If you plan to use the scripts mostly as-is, you don't necessarily need a code-editor: you can always use WordPad or Notepad.

So we'll be using PHP then? Yes, and also a bit of JavaScript and jQuery. The JavaScript and jQuery is going into scripts that we're going to install in our SharePoint site to give it at least a basic version of some of MediaWiki's standard/extension functionalities. The PHP is for scripts to do the actual migration: exporting and manipulating your MediaWiki content. The actual upload into SharePoint will be handled by PowerShell. And we'll also need to make some updates to the master page for wiki pages in your SharePoint site, which is some meta version of ASP (don't ask, I don't know either: my knowledge of computer languages invented by Microsoft is limited). 
Anyway, back to the PHP scripts: we'll need something to run them on. Chances are you can simply use the server MediaWiki is using for this, because it has all necessary components anyway (Apache, PHP). Me, I don't like to have to continually upload stuff, so I've got a webserver running on my laptop. 
What? I thought you couldn't install anything??
That's right. I've got a portable, non-install version of a webserver which allows me to do data manipulations in my own MySQL (or MariaDB, which also comes in a portable version) and using PHP scripts (or Java programs for the heavier stuff).
How?
Right here my friend: Uniform Server. I had a small issue with it at the start: I got an error saying my port 80 was already in use (due to IIS, which I couldn't kill, not having admin rights and all...), and I couldn't get into the control panel to change it. Since it's portable, just start it up on a computer on which port 80 is not yet in use (like a personal computer), go into the control panel, change the port to 8080 or something, and copy the result back to your work pc. 

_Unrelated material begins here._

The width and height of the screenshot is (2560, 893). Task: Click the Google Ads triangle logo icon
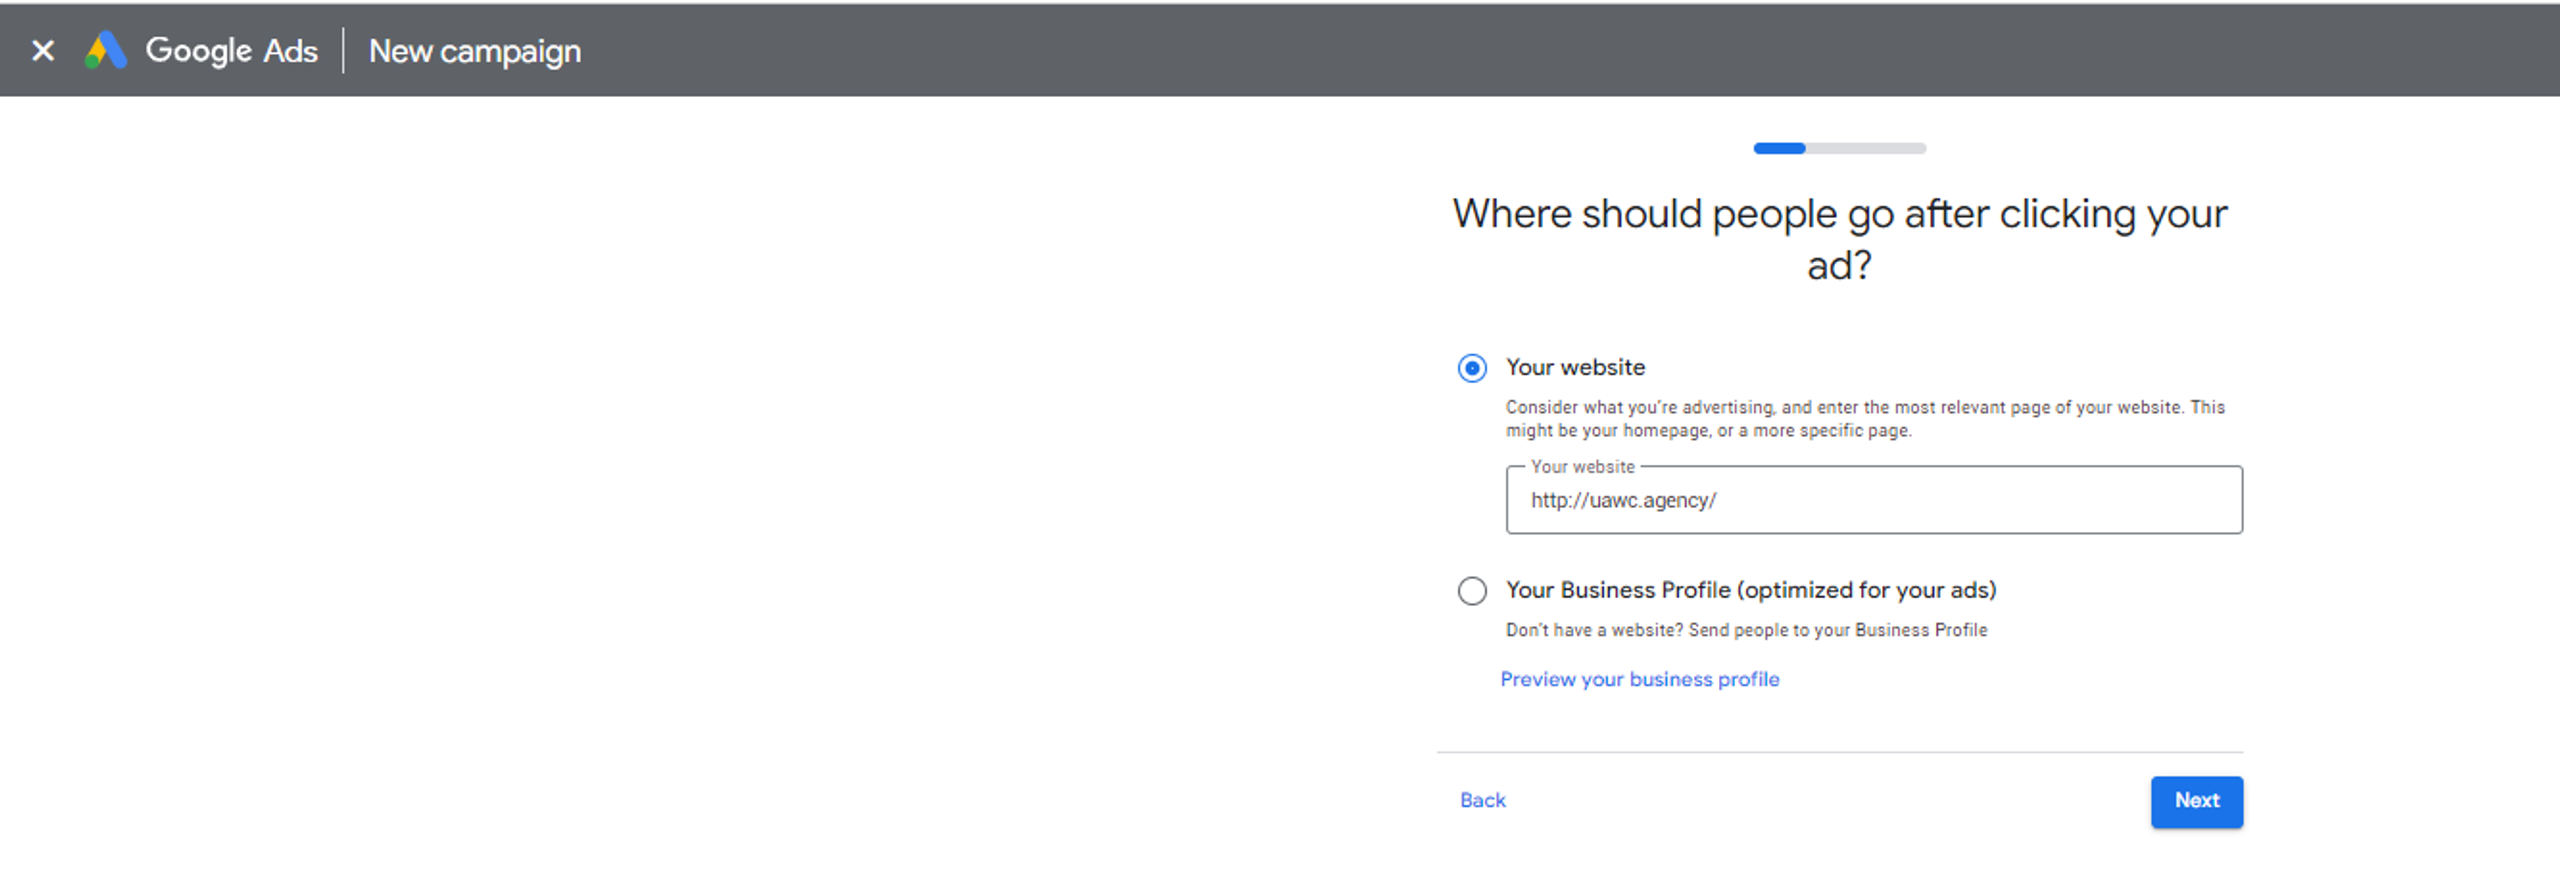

Getting to know your SharePoint site

SharePoint offers you a site. The site has apps/libraries (they're rather loose with the term). There's one called Site Pages, which is where your wiki pages go. You're thinking you can just upload pages in there and you're good? Sorry, no go.
We'll be using three libraries (ok four) - you can find these by clicking the cog-wheel icon at the top right of your SharePoint site and then clicking Site Contents:
  • Site Pages: your wiki content will go here.
  • Site Assets: this is where we'll be putting our javascript. It is also the default location for SharePoint to put the images used in the Site Pages when you're uploading them from inside the page content editor. Unfortunately, SharePoint creates a folder per wiki page and puts the content in that folder, as if the same image couldn't be reused on multiple pages. We'll put the images uploaded in MediaWiki there as well, but in one common folder. 
  • Documents: your users can upload stuff here to share it with others. This is where we'll put the files that were uploaded to your wiki which weren't images.
There's also a fourth library, but you can't find it in Site Contents. You need to go to Site Settings (it's also one of the links behind the cogwheel) and then find the link Master pages. It's under the heading Web designer galleries. That library contains the master page, i.e. the template behind all our wiki pages. By making changes to this page, we can change all pages, which is handy when we want to run some javascript on all our pages without having to add web parts to all of them. You don't know what web parts are? Count your blessings.